Kenya–Oman relations are bilateral relations between Kenya and Oman. 
Both countries are members of the Indian-Ocean Rim Association and Group of 77.

History
Ties between Oman and Kenya date back to the 17th century when Mombasa and other coastal cities were occupied by the Sultanate of Oman.  Mombasa and other coastal cities were occupied between 1698 and 1728, after which Mombasa was occupied for one year by the Portuguese and 1729–1824 where Mombasa was conquered by Britain and again between 1826 and 1887 where the territory was conquered by Britain again. Kenya's coastal strip was occupied by Oman for a total of 186 years. 

Kenya's coastal cities and towns still have traces of architecture and culture from Oman.
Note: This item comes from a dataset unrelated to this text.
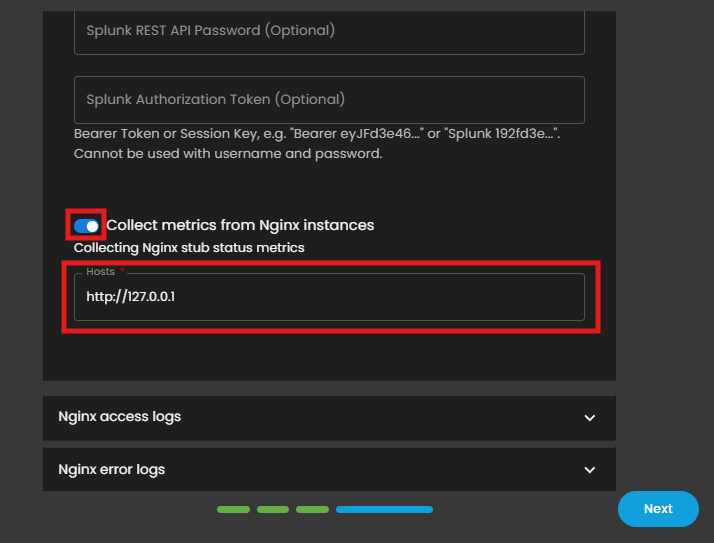Click the third green step indicator
Image resolution: width=714 pixels, height=543 pixels.
point(312,510)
Some of the residents of these cities can trace their ancestry. Mombasa, is Kenya's second largest city and Omani architecture and culture is evident in the city.

Present day Kenya and Oman established diplomatic relations in 1976. In 1977, the first Omani ambassador presented credentials to Kenya's President Kenyatta. The Omani embassy was closed in 1986 and reopened in 2013.

The Kenyan embassy in Muscat was opened in 2011 by Foreign Minister Moses Wetangula.

Development cooperation

Kenya and Oman are working on a MOU and cooperation agreement to increase cooperation in trade, education, culture, tourism, sports, business, investments and labour.

The MOU will also set a framework to make Mombasa and Muscat sister cities.

Trade
Kenyan exports to Oman stand at KES. 1.2 billion (EUR. 11.5 million). Kenyan imports from Oman stand at KES. 1.5 billion (EUR. 14.2 million).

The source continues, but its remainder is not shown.